## [WHAT THE EXERCISE ASKS]
Can you rewrite the lines starting at the one containing "Describe the element" and ending at the one containing "at that location.", replacing "Describe" with "Identify" and changing nothing else? Leave the pictures out of your answer.

## [RECORDED DATA]
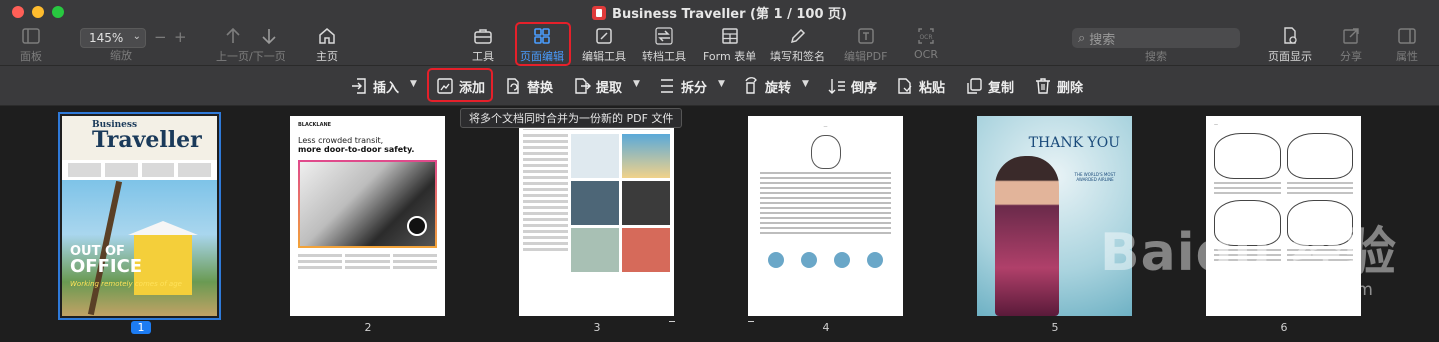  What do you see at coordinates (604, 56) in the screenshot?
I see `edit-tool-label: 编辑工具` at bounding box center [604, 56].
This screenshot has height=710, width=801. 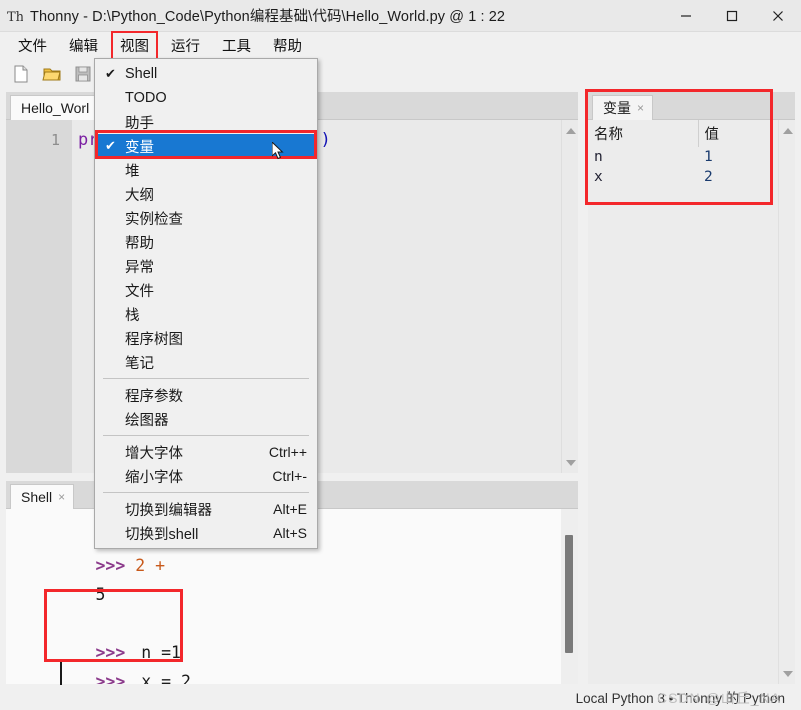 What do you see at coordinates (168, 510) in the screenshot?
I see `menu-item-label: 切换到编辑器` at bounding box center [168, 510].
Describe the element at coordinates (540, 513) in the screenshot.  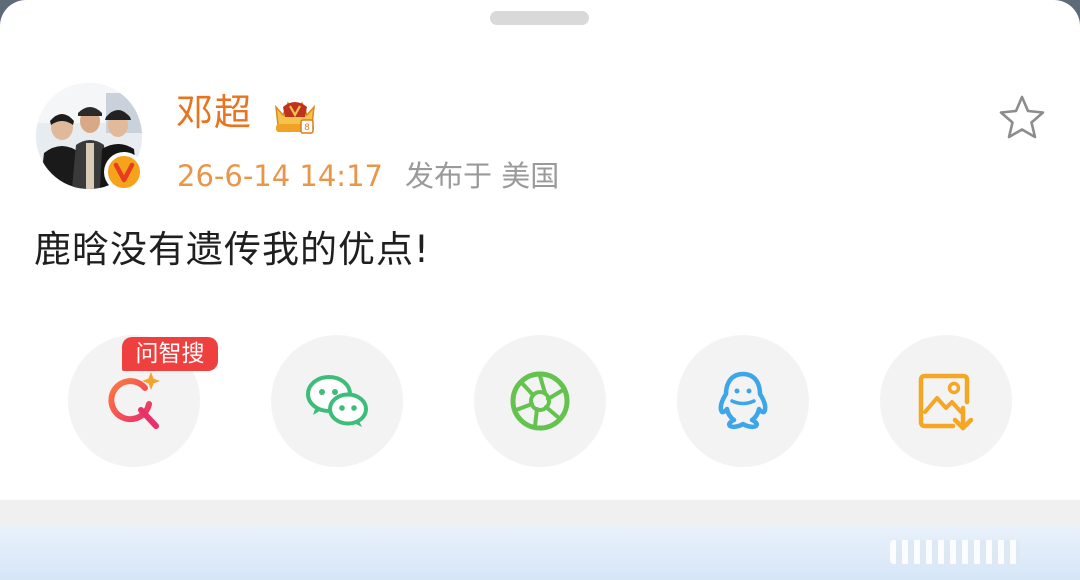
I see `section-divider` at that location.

...

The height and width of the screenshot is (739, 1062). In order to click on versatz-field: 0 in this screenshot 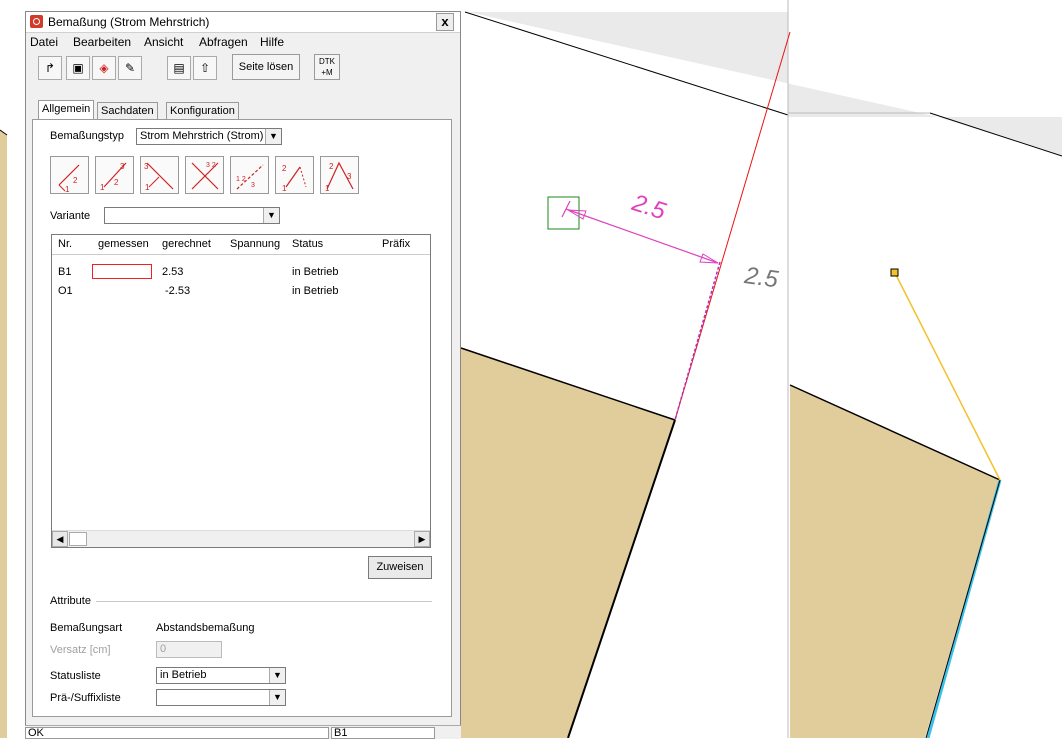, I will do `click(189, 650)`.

---

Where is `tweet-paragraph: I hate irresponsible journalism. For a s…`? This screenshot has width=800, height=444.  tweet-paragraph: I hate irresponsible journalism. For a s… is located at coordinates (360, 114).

## [TASK RESULT]
Identify the element at coordinates (540, 513) in the screenshot.  
I see `section-divider` at that location.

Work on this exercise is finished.